■ TASK DESCRIPTION: Gather every line in the rows below that contains the string "height", matching case, and copy each such line in full.

(Word and element location records)
────

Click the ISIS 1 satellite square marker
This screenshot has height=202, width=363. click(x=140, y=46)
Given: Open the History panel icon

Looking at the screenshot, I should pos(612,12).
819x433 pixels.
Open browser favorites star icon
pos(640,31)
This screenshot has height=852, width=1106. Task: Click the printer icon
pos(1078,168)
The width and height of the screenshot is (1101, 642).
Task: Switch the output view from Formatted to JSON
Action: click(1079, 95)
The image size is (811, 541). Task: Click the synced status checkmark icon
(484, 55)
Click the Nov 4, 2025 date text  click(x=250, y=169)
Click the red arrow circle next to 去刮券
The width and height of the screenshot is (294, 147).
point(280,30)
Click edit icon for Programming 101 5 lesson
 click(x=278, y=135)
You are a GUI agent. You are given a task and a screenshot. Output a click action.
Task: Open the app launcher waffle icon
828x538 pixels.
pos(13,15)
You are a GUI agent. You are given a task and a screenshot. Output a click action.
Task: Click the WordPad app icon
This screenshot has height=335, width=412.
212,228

────

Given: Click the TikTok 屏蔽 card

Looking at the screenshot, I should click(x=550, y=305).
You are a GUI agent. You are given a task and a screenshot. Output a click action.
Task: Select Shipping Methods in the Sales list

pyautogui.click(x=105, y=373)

────

■ TASK ANSWER:
This screenshot has height=202, width=363. click(x=140, y=46)
This screenshot has height=852, width=1106. Task: Click the printer icon
The width and height of the screenshot is (1101, 642).
The width and height of the screenshot is (294, 147).
This screenshot has height=335, width=412.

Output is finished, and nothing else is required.